Uma situação dramática para o Ocidente que vai ter de ceder muito para obter alguma cooperação. Todos estes países produtores vão aproveitar a oportunidade para aumentar as suas rendas, tanto mais que os relacionamentos políticos não são mesmo nada favoráveis, dificultando as negociações de entendimento.

Mas levanta-se um problema: como se encaixa esta solicitação na transição energética de cada vez menos uso dos combustíveis fósseis? Envia-se para casa dos outros aquilo que, numa linguagem simples, poder-se-á chamar de entulho, de nocivo, de tóxico, para deixar o nosso terreiro limpinho?

Esta situação delicada vem fragilizar ainda mais a estratégia das metas a atingir com a transição energética. Daí que metas, como a redução drástica do consumo dos combustíveis fósseis até 2050, possam não ir além de uma miragem.

A energia nuclear – outra questão

6. A energia nuclear é aquele tema escaldante. Ninguém o quer abordar quando à vista de todos está a incrementar-se, e com mais ênfase após o início da subida de preços da electricidade ou da energia em geral.

Há, pelo menos um país, a França, com tradição nesta energia a apostar decididamente nela, tanto assim que Macron vai fazer da energia nuclear uma linha de força da sua campanha à Presidência da República de 2022.

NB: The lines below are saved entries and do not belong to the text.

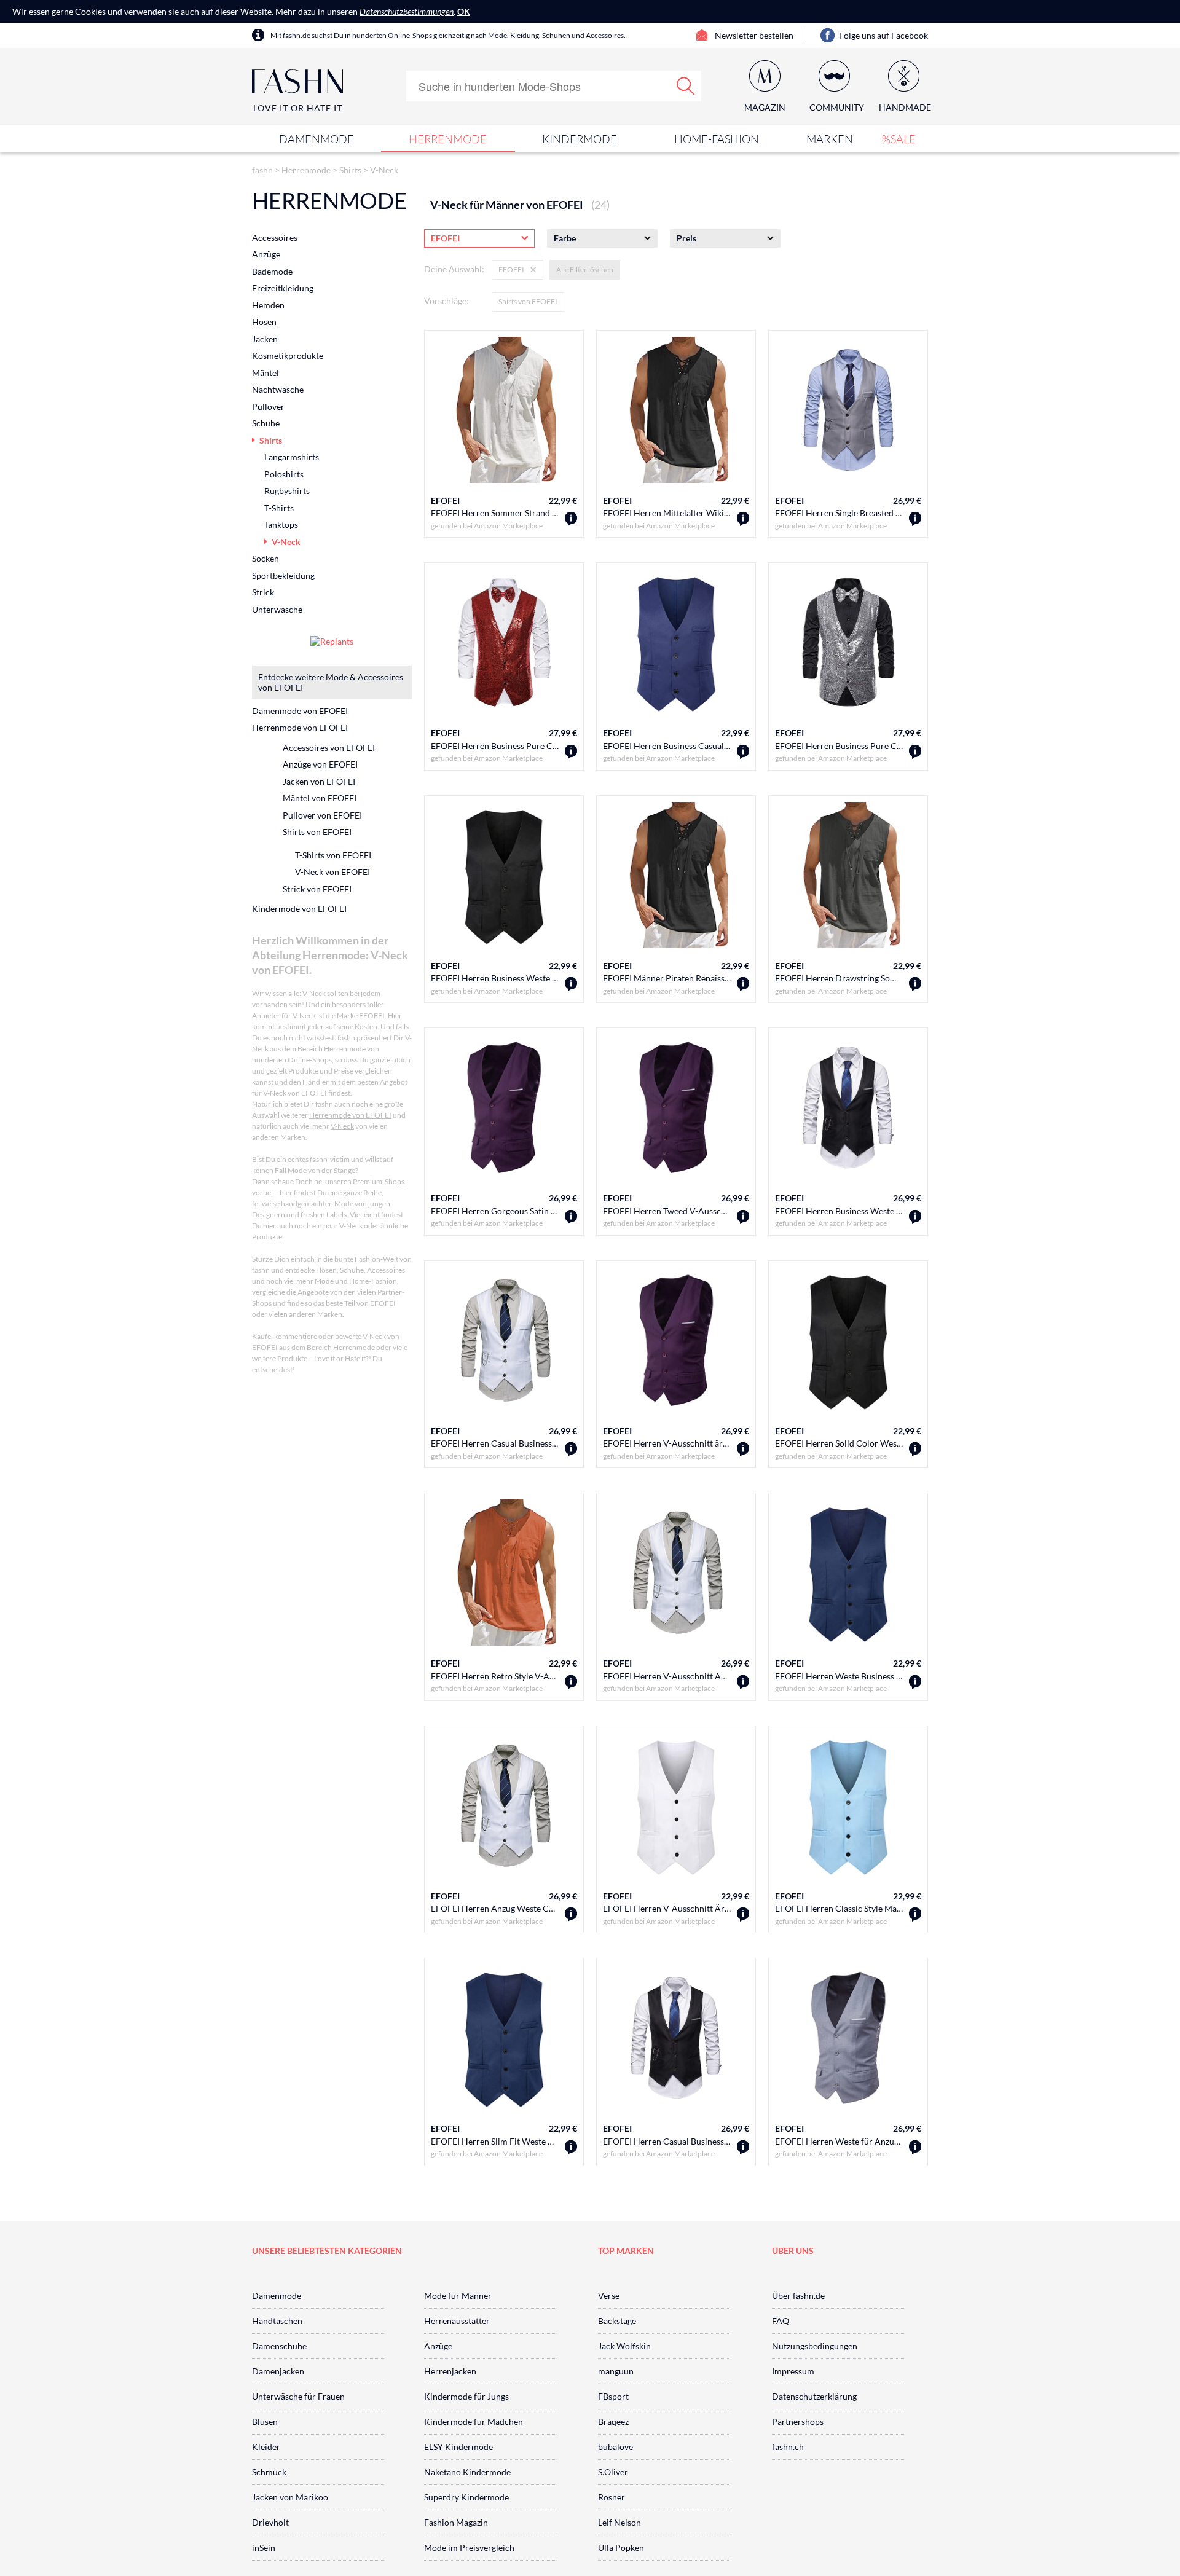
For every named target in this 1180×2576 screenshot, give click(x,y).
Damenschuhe (279, 2346)
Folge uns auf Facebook (883, 35)
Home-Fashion (716, 139)
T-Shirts (279, 508)
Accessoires (274, 237)
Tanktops (281, 524)
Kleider (266, 2446)
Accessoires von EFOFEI (329, 747)
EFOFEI (445, 500)
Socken (265, 558)
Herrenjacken (450, 2371)
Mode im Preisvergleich (469, 2547)
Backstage (617, 2320)
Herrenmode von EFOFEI (300, 727)
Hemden (268, 305)
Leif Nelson (619, 2522)
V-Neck (384, 170)
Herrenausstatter (457, 2320)
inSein (263, 2547)
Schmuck (269, 2472)
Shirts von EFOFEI (527, 301)
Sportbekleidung (283, 575)
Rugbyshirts (287, 490)
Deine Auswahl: (454, 269)
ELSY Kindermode (458, 2446)
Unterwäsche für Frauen (298, 2396)
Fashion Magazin (456, 2522)
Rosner (611, 2497)
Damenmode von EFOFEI (300, 710)
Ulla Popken (621, 2547)
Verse (609, 2295)
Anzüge (266, 254)
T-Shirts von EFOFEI (333, 855)
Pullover (268, 406)
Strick (263, 592)
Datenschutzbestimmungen (407, 11)
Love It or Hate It (297, 108)
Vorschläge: (446, 301)
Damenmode (316, 139)
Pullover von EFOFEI (322, 815)
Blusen (265, 2421)
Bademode (272, 271)
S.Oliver (613, 2472)
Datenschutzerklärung (814, 2396)
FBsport (613, 2396)
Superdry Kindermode (466, 2497)
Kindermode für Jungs (466, 2396)
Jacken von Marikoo (290, 2497)
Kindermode (579, 139)
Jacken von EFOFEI (319, 781)
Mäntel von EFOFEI (319, 798)
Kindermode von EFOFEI (299, 908)
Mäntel (265, 372)
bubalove (615, 2446)
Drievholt (270, 2522)
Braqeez (613, 2421)
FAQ (780, 2320)
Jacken (265, 339)
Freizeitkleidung (282, 288)
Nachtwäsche (278, 389)
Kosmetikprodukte (287, 355)
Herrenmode (448, 139)
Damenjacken (278, 2371)
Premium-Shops (378, 1181)
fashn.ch (788, 2446)
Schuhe (266, 423)
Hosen (264, 321)
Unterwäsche (277, 609)
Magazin (764, 107)
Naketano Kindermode (467, 2472)
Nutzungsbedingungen (814, 2346)
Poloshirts (284, 474)
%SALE (899, 139)
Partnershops (798, 2421)
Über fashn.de (798, 2295)
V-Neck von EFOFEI (332, 871)
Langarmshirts (291, 457)
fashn (262, 170)
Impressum (793, 2371)
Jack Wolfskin (624, 2346)
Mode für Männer (458, 2295)
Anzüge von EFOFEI (320, 764)
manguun (616, 2371)
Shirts (350, 170)
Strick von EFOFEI (317, 889)
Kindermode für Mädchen (473, 2421)
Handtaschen (277, 2320)
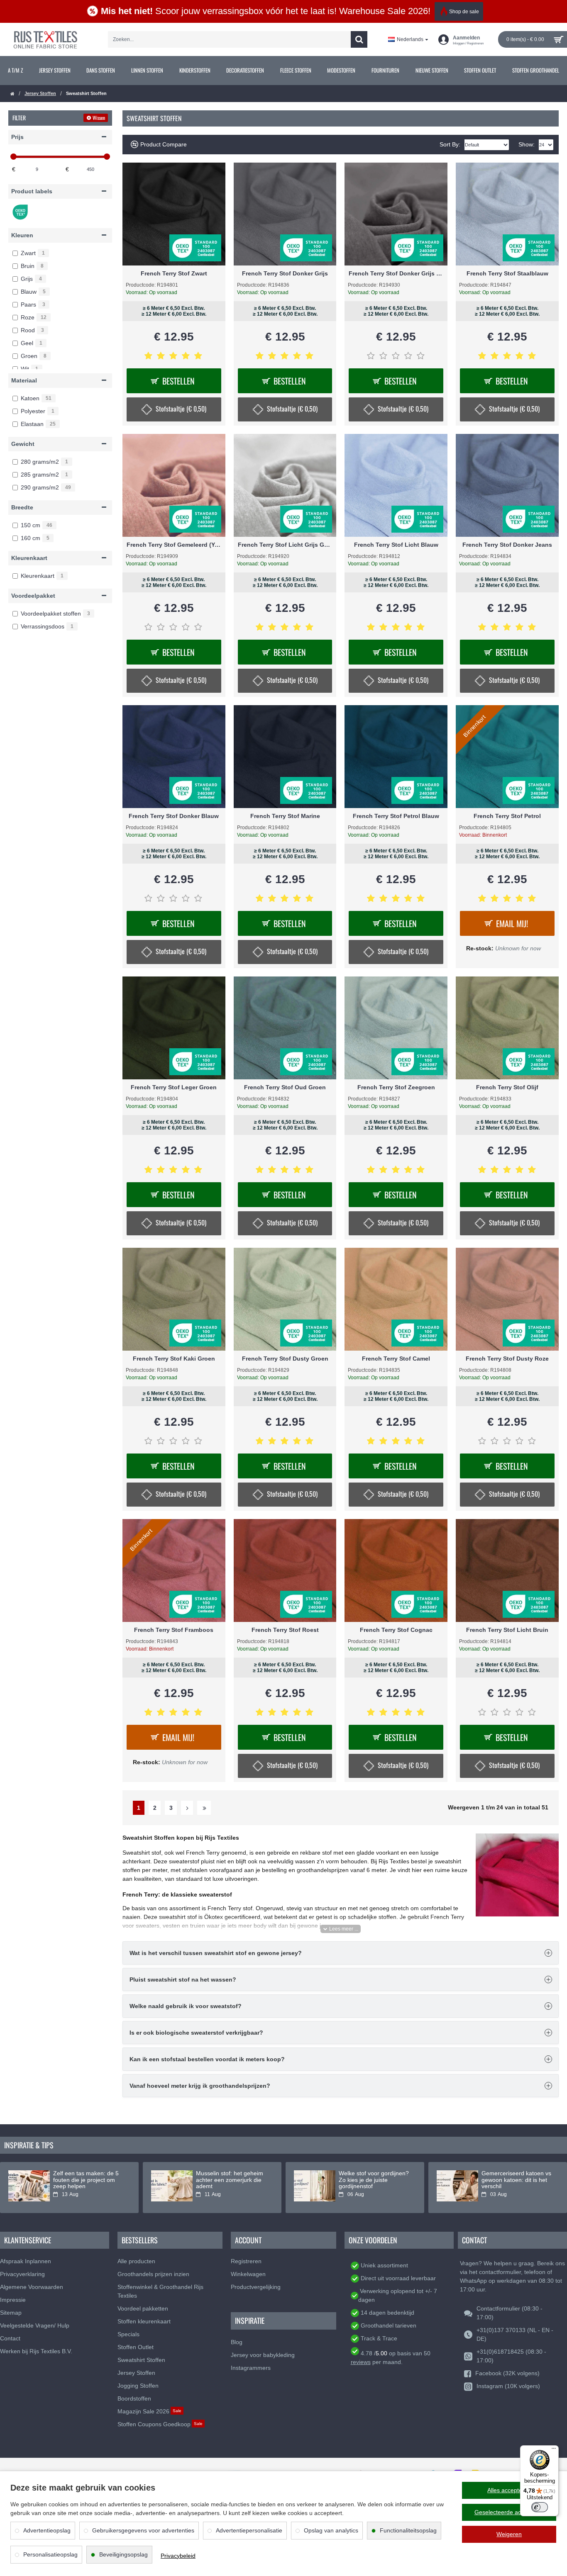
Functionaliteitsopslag (408, 2530)
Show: (526, 144)
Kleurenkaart (29, 558)
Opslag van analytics (331, 2530)
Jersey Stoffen (40, 93)
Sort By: (450, 144)
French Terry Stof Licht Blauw (396, 544)
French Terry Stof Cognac (396, 1629)
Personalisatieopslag (50, 2554)
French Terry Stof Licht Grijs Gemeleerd (285, 544)
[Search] (359, 39)
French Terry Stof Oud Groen (285, 1087)
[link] (15, 70)
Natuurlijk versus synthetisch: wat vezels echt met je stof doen (275, 2179)
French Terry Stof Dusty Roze (507, 1358)
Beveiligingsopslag (123, 2554)
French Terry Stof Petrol (507, 816)
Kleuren (22, 235)
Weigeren (509, 2534)
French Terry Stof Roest (285, 1629)
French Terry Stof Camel (396, 1358)
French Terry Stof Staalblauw (507, 273)
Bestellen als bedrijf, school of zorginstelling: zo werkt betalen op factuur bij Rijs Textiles (132, 2183)
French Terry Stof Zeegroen (396, 1087)
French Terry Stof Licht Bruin (507, 1629)
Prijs (17, 137)
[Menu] (554, 2450)
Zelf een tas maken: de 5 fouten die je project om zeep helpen (414, 2179)
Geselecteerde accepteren (509, 2512)
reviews (361, 2362)
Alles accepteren (509, 2490)
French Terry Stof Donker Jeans (507, 544)
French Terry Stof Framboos (173, 1629)
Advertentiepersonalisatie (249, 2530)
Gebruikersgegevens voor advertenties (143, 2530)
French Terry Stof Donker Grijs (285, 273)
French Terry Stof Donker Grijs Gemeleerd (396, 273)
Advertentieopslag (47, 2530)
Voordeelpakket (33, 595)
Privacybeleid (178, 2555)
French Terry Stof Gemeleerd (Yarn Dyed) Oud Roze (174, 544)
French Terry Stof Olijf (507, 1087)
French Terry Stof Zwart (174, 273)
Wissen (99, 117)
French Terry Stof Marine (285, 816)
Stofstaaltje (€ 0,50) (181, 409)
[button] (340, 1929)
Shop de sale (464, 12)
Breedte (22, 507)
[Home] (12, 93)
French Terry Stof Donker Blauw (174, 816)
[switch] (539, 2507)
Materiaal (24, 380)
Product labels (31, 191)
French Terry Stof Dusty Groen (285, 1358)
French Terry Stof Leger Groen (174, 1087)
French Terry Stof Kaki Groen (174, 1358)
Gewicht (22, 444)
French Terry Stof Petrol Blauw (396, 816)
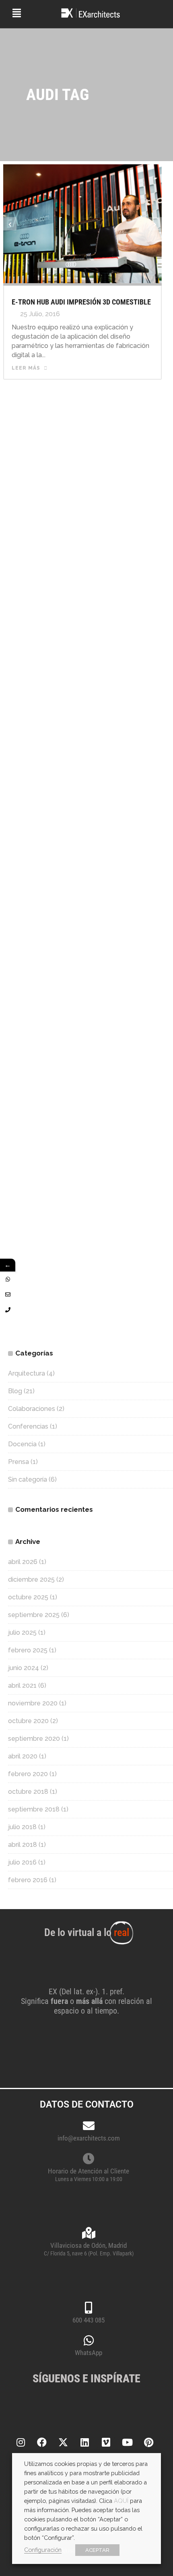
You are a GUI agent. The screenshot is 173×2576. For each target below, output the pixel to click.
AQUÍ (121, 2500)
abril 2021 (22, 1685)
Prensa (18, 1462)
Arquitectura (26, 1373)
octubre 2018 (28, 1791)
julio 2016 (22, 1862)
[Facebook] (41, 2442)
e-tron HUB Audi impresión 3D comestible (81, 302)
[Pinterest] (148, 2442)
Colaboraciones (31, 1409)
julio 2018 (22, 1827)
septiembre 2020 (34, 1738)
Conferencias (28, 1426)
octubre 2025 (28, 1597)
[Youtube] (127, 2442)
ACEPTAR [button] (97, 2550)
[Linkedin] (84, 2442)
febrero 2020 (28, 1774)
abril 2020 (22, 1756)
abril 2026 (22, 1562)
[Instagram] (20, 2442)
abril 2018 (22, 1844)
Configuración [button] (43, 2549)
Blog (15, 1391)
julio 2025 (22, 1632)
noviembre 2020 (33, 1703)
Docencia (22, 1444)
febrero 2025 (27, 1650)
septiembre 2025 (34, 1615)
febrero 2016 (27, 1880)
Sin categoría (27, 1479)
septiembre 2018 (34, 1809)
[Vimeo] (105, 2442)
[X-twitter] (63, 2442)
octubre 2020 (28, 1721)
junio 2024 (23, 1668)
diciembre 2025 (31, 1579)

Macron e o seu governo, com destaque para o ministro da Economia e Finanças, Bruno Le Maire, são assumidamente defensores da energia nuclear e este até já lançou o debate nos “Fora” dos ministros da Economia da UE, apresentando-a e defendendo-a como “energia verde” e a mais capaz de responder ao aquecimento global, o que a Comissão Europeia questiona e a Alemanha rejeita.

Um tema ainda mais quente aquando da próxima presidência da União pela França, em janeiro de 2022. Mas não é apenas a França que, ao nível da UE, está empenhada nesta fonte energética. São já muitos os países. Por exemplo, fora da União, temos as grandes economias como os EUA e a China empenhadas no nuclear com projectos de investimento em andamento, embora em diferentes fases, e até um projecto conjunto de investigação, o ITER, sediado no sul de França.

O ITER é o resultado de uma colaboração entre a UE, EUA, China, Índia, Japão e Coreia do Sul. Os custos de produção partilhados atingem 20 mil milhões de euros. O objectivo é o plasma” superaquecido necessário à produção de energia que os especialistas entendem que poderá vir a ser “uma fonte de energia limpa e ilimitada”, adequada, por conseguinte, para “combater a crise climática”.

Concluindo, perante estes factos é de questionar se não estão estes países todos comprometidos com o nuclear. E, se assim é, qual a razão do tema não ser abordado nas Cimeiras?

Pouca credibilidade me oferece toda esta movimentação. Com muita pena enquadro-os a todos, menos os jovens, onde ainda reina a utopia! Acho, no entanto, que as COP continuem, pelo menos, para ajudar a desmistificar o grande jogo que ensombra todo este “reino”.

O autor escreve de acordo com a antiga ortografia.